Dagegen gibt es zwei Wege: Erstens private Sicherheitstechnik, was mancher Geschäftsmann längst mit dem Einbau höherwertiger Schließanlagen beherzigte. Als zweiter Weg gilt der Notruf bei der Polizei schon beim kleinsten Verdacht. So bestätigt es auch der Leiter des Polizeireviers: „Zeugenhinweise sind entscheidend.“ Sebastian Wenger reicht das nicht. Der Kleinkriminalität werde man so kaum Herr. Er spricht von „bandenmäßig organisierter Massenkriminalität“. Dagegen vorzugehen, will er im Verbund mit anderen Betroffenen deutlich fordern. Beim jüngsten Stammtisch formulierte er einen „12-Punkte-Aktionsplan“. Seine Grundidee besteht darin, viele Aktionen „konzertiert und zeitlich befristet“ zu starten. Die drei Vereine und Verbände sollen den Plan jetzt mit ihren Mitgliedern diskutieren. Beim nächsten Stammtisch im September soll es dann konkret werden, welche der zwölf Ideen Wengers wann und wie umgesetzt werden.
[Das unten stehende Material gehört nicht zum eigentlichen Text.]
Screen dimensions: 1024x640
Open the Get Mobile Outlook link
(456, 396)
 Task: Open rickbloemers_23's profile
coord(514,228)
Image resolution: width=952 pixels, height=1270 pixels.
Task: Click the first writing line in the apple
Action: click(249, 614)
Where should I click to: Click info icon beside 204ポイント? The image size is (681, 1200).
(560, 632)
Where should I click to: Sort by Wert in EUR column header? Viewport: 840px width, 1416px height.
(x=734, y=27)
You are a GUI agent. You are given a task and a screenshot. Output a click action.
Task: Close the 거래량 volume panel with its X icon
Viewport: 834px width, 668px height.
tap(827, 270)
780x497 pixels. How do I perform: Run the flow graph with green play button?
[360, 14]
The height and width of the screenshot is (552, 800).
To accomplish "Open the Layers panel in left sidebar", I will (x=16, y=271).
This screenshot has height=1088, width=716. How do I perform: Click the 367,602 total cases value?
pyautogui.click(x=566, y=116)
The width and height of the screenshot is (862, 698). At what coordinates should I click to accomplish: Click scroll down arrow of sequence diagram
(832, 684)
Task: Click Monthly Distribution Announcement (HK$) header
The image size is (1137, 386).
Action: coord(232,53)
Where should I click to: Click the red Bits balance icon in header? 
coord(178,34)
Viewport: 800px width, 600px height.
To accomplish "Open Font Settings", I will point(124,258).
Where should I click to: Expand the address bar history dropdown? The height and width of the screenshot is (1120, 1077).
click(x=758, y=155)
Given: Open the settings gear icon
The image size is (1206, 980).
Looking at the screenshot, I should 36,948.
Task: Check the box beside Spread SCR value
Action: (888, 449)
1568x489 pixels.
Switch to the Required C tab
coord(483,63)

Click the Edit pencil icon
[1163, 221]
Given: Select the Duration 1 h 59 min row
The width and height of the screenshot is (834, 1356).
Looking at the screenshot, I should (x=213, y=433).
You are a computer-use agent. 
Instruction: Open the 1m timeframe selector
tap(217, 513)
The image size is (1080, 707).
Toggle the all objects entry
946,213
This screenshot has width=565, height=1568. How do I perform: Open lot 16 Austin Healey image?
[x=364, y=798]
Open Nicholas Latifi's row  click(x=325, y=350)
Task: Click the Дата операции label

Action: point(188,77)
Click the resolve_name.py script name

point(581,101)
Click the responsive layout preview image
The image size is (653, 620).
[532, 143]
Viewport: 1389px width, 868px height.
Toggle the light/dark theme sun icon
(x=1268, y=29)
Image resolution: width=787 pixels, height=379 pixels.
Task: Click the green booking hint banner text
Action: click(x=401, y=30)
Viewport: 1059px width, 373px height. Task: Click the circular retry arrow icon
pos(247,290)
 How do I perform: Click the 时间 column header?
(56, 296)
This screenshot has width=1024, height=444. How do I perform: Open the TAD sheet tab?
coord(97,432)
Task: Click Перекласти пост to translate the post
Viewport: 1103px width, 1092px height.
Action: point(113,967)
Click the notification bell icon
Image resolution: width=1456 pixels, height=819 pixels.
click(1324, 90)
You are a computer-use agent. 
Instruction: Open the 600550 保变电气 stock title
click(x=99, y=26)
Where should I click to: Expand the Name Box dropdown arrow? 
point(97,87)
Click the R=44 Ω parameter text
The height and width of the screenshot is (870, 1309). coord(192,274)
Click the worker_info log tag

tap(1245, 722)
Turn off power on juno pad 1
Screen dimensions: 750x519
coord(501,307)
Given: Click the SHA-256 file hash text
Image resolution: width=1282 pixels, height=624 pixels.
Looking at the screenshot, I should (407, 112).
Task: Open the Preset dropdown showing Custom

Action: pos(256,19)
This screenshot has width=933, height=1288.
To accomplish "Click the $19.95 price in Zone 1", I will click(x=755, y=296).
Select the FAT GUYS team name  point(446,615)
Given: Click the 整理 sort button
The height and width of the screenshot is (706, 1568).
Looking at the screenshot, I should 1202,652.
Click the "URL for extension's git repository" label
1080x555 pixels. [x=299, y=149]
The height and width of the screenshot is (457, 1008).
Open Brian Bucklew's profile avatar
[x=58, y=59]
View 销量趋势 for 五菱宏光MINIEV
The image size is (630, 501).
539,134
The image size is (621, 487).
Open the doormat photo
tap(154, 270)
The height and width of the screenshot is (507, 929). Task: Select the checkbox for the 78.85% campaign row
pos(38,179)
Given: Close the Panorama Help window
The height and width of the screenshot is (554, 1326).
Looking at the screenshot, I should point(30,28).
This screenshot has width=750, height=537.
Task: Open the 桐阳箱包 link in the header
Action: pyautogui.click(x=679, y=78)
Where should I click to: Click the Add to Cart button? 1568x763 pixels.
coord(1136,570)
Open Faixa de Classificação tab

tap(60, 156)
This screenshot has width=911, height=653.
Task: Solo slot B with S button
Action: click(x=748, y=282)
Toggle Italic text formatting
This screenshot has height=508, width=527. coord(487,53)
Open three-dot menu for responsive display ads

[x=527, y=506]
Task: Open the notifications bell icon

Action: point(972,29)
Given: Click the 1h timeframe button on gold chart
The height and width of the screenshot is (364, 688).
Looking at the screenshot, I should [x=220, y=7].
Bis das feststeht, will Wenger seinen „12-Punkte-Plan“ noch nicht öffentlich machen. Dazu gehören aber auf jeden Fall Wünsche nach mehr Polizeipräsenz und nach Videoüberwachung von Brücken und Plätzen. Für so etwas ist tatsächlich ein Pilotprojekt in Arbeit. Einen großen Umfang seiner Pläne will Wenger der Prävention widmen, will mithilfe der Polizei spezielle Info-Veranstaltungen aufbauen. Es wird um Kooperationen mit privaten Sicherheitsfirmen gehen, und dabei auch um besagte Citydetektive. Ob Wengers Wunsch aufgeht, solche Detektive wie Politessen beim Ordnungsamt anzustellen oder zumindest städtisch mit zu bezahlen, darf aber bezweifelt werden. Bürgermeister Michael Wieler jedenfalls hält davon nichts. Er glaubt nicht, dass es „tatsächlich eine Stadt gibt, die so etwas finanziert.“ Denn „zur Sicherheitszuständigkeit einer Großen Kreisstadt gehört nicht die Verfolgung von Kriminalitätsdelikten.“ Tatsächlich sind Citydetektive in vielen Städten lediglich eine Form privater Sicherheitsdienste, meist von Firmen bezahlt, die sich dafür zusammentun. Sie besitzen keine hoheitlichen Rechte, müssen im Zweifel also immer die Polizei verständigen.

In der Stadt Hagen hat so ein System viele Jahre funktioniert. Dort finanzierte ein Verbund von Geschäftsleuten einen Pool, aus dem City-Streifen bezahlt wurden. „Die Laden- und Taschendiebstähle gingen zurück“, bestätigt ein Hagener Polizeisprecher und lobt das Projekt, weil „das Sicherheitsgefühl der Bürger durch die zivilen Streifen gestärkt wird.“ Inhaber kleiner Läden zahlten weniger als Ketten, der höchste Monatsbeitrag war 400 Euro. Doch gerade wegen der größeren Ketten scheiterte das Projekt dann doch: In den Konzernzentralen interessiere sich kaum jemand für spezielle Belange einer abgelegenen Filiale. Für die Finanzierung von Wengers durchaus guten Ideen dürfte also auch in Görlitz noch einiges zu diskutieren sein.